Amber
Karman çormandım.
Aynı anda o kadar çok şey hissediyordum ki çok kahve içmişim gibi kalbim pır pır atıyordu. Oldukça duygusal bir gün geçirmiştim. Her anlamda. Audrey ve Miley'nin minik düğünü, Miller'ın dönüşü, Max'in yadsınamaz varlığı ve Hawk'ın tavrı...
Yanaklarımın içini havayla doldurup iç geçirdim. Ne hissedeceğimi bilmiyordum. Ona kızgındım. Beni partinin ortasında önce terslemiş sonra bırakıp gitmişti. Yaptığının saygısızlık olduğunu düşünüyordum.
Bugünün ardından onu görmeye çok da hevesli olmadığımdan kendi daireme gelmiştim ama içeri girdiğimde salonun ışıklarının açık olduğunu gördüm. Anahtarları kenara bırakıp ayakkabılarımı çıkarttım ve daireye girdim.
Salonda oturuyordu. Elindeki kadehte viski olduğunu tahmin ettiğim kehribar bir içki vardı. İçeri girdiğimde kadehine bakıp içindekini bir yudumda bitirdi. Siyah saçları dağılmıştı. Gözlüğü burnunun ucuna kaymıştı ama bu haliyle bile çok hoş görünüyordu. Hala düğüne gelirken giydiği beyaz gömlek ve beyaz kotlaydı. Saçlarını geriye atıp kafasını kaldırdı ve bir açıklama bekleyerek bana baktı.

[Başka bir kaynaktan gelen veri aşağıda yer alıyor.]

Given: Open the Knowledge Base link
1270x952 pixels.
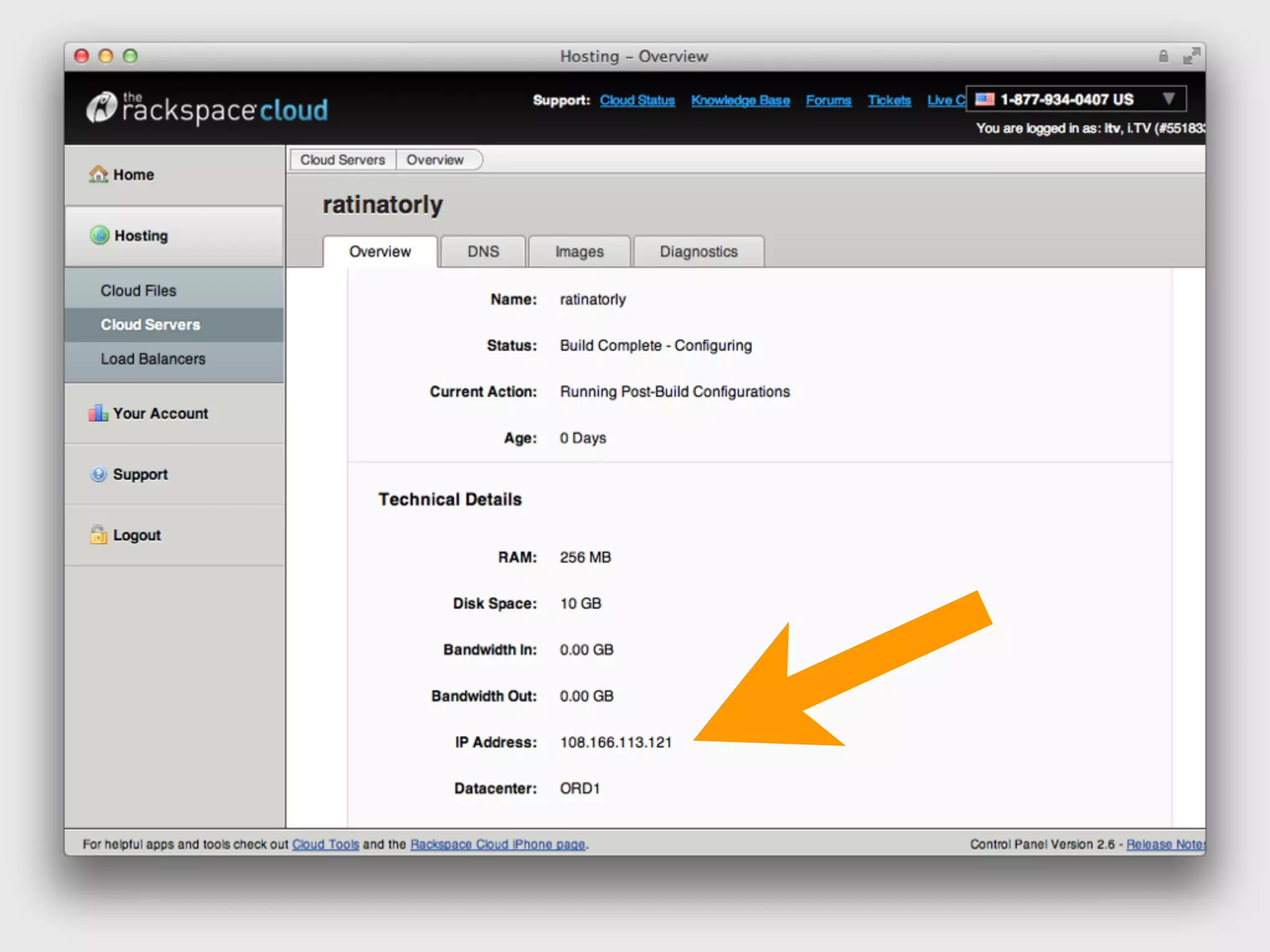Looking at the screenshot, I should pos(740,100).
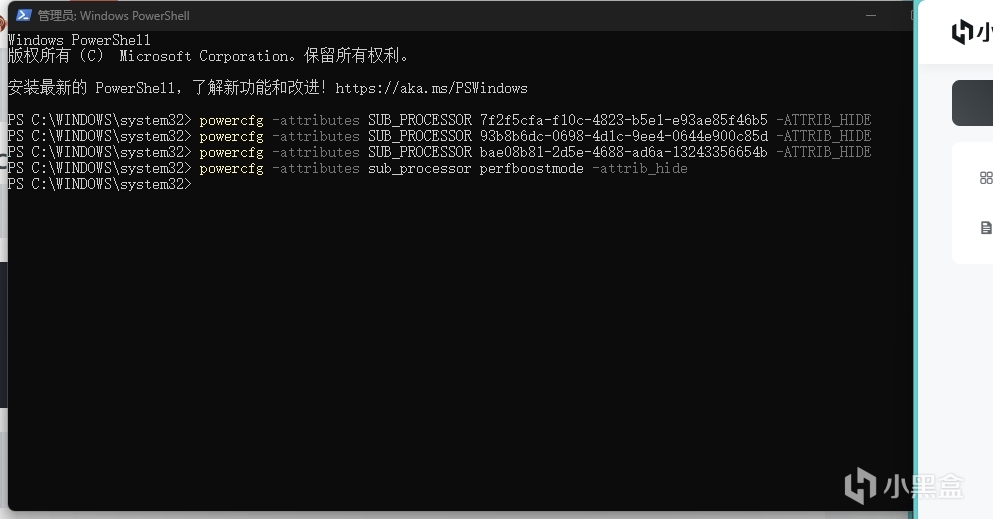Open the four-squares grid icon in side panel
The height and width of the screenshot is (519, 993).
click(986, 178)
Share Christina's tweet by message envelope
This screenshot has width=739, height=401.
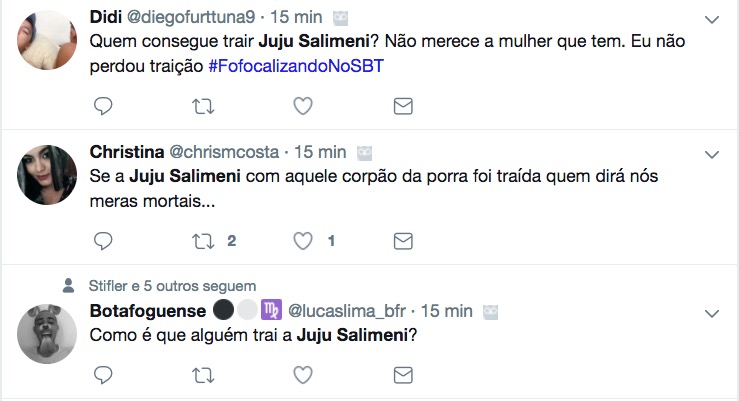(403, 241)
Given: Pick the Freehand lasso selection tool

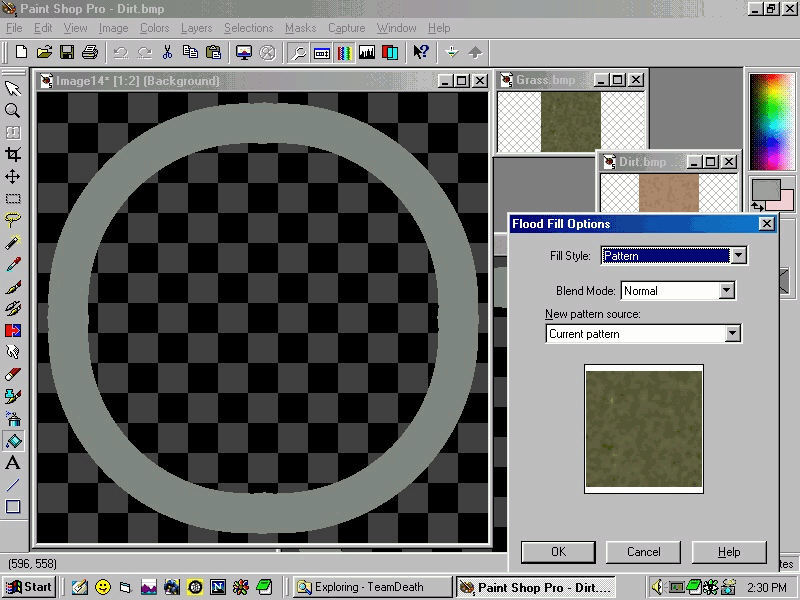Looking at the screenshot, I should [13, 220].
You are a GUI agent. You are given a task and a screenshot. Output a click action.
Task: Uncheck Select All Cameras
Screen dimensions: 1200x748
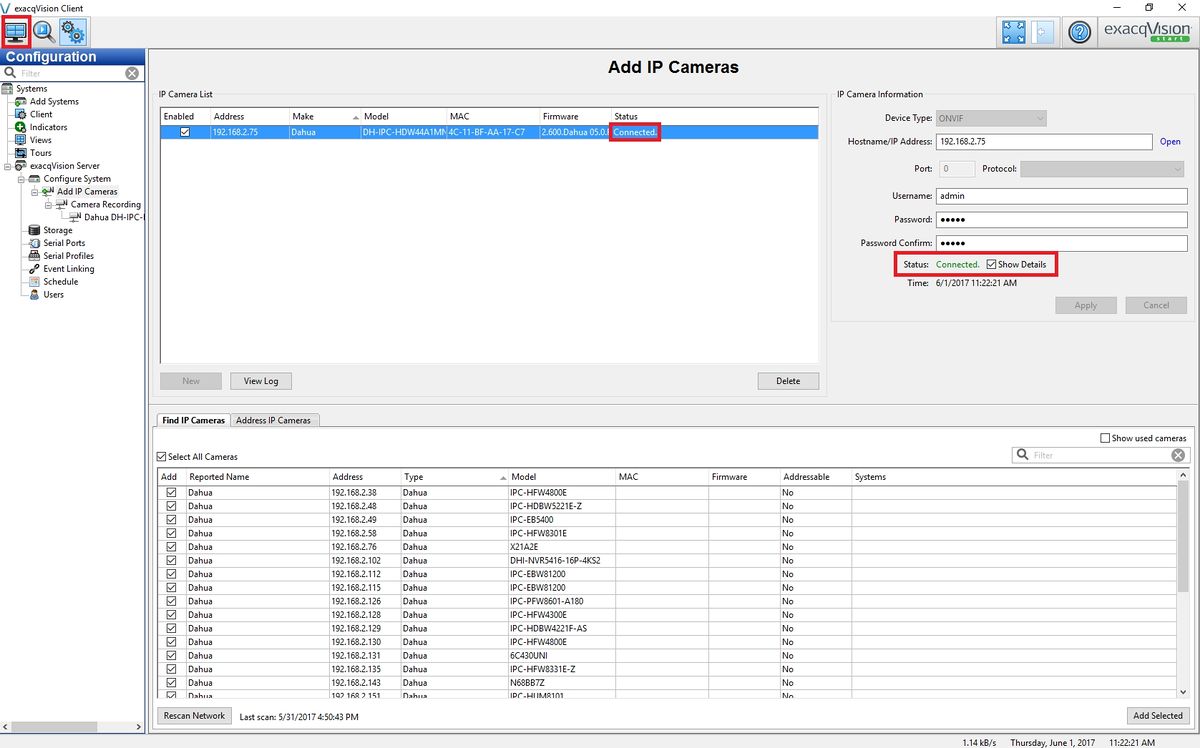pos(162,457)
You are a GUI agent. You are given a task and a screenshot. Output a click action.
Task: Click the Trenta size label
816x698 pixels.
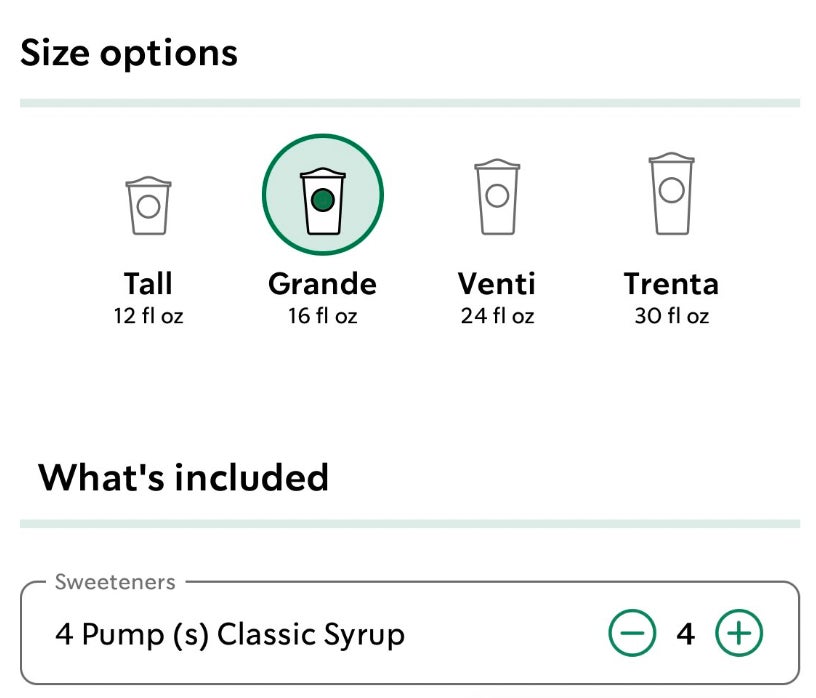coord(670,284)
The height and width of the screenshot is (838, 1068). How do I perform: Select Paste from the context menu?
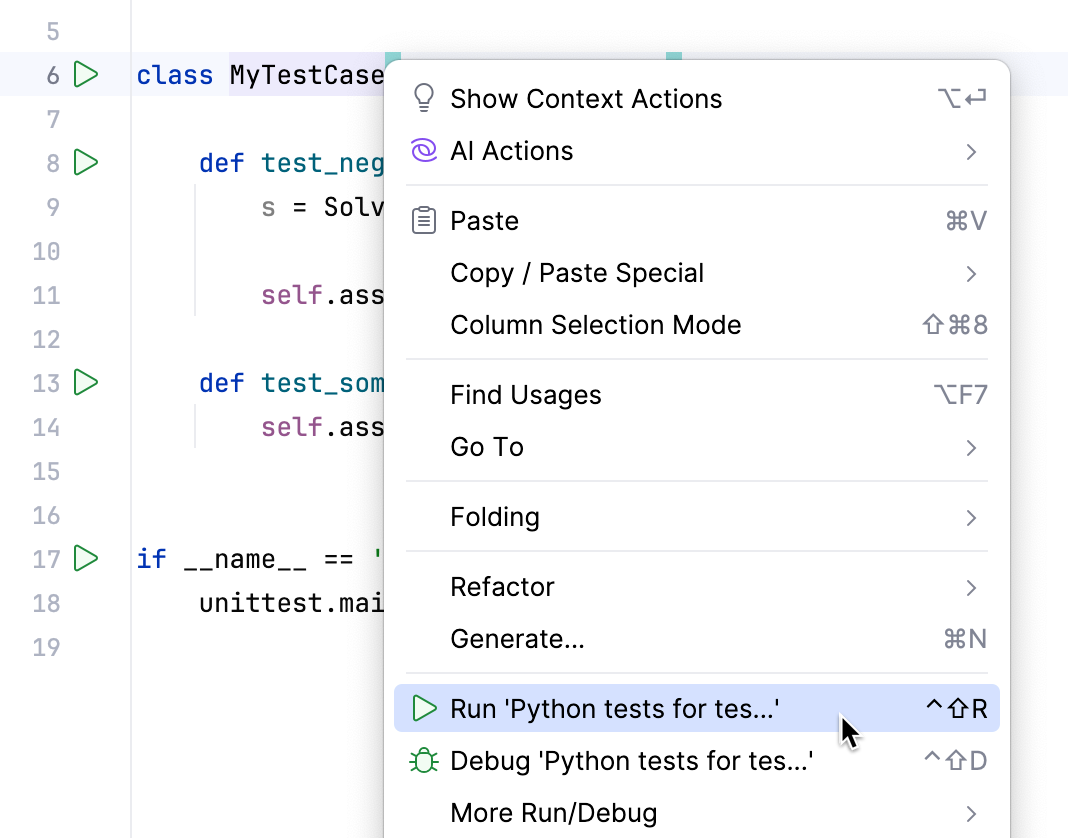[484, 220]
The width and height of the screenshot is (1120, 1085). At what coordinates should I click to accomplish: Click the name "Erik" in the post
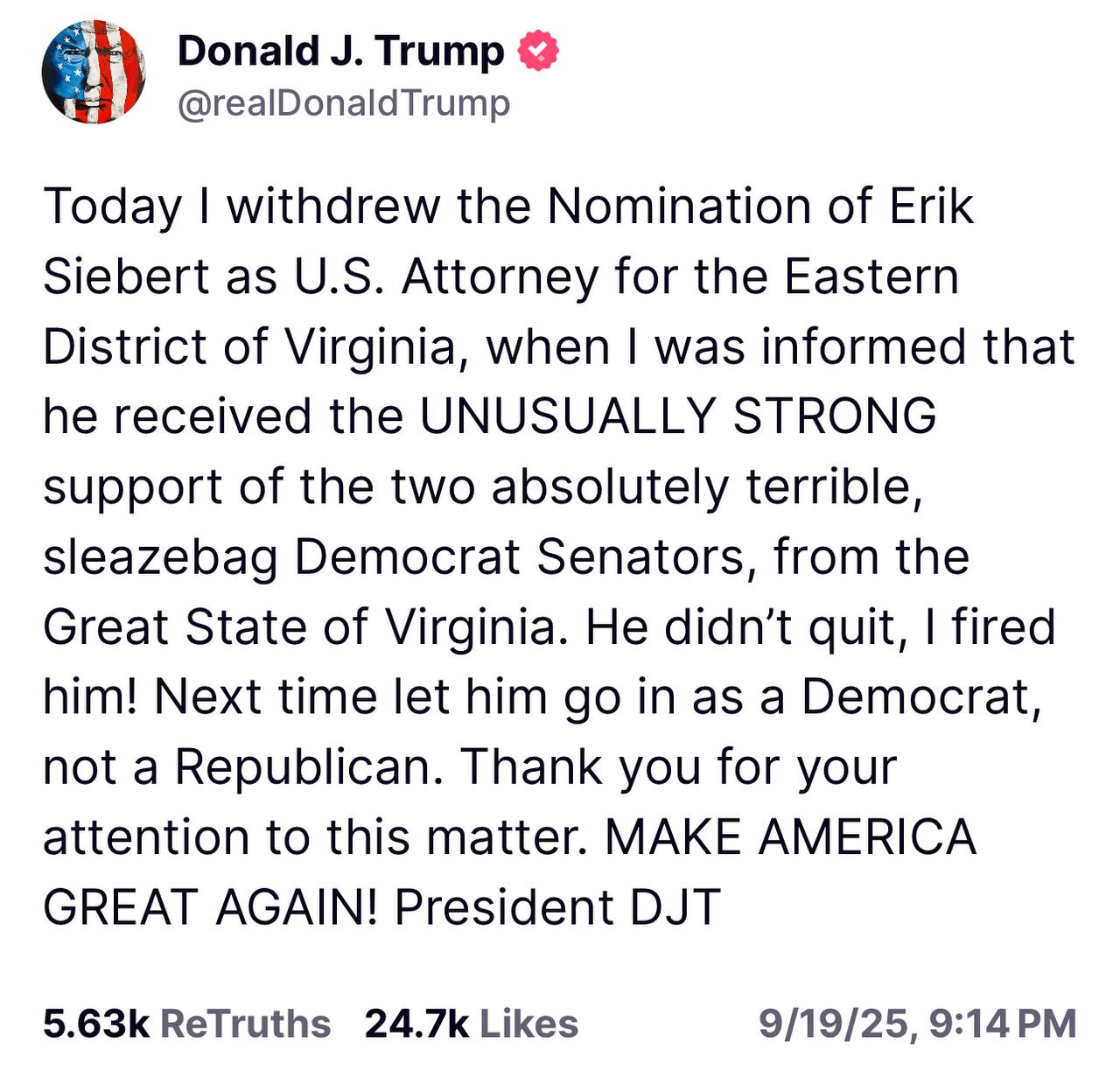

Ona nasıl bir açıklama sunabileceğimi bilmiyordum. Kısa bir süre öncesine kadar, geçmişime sünger çekmiştim. Utandığım için değil. Yaptığım hiçbir şeyden utanmıyordum. Sadece benim için bunları birilerine açmak çok zordu.
"Bunca senedir bir kez bile sana kızdığımı hatırlamıyorum." Sesi, sinirli bakışlarının aksine oldukça hüzünlüydü. "Ama bugün ilk kez... Bugün ilk kez gerçekten sana sinirlendim."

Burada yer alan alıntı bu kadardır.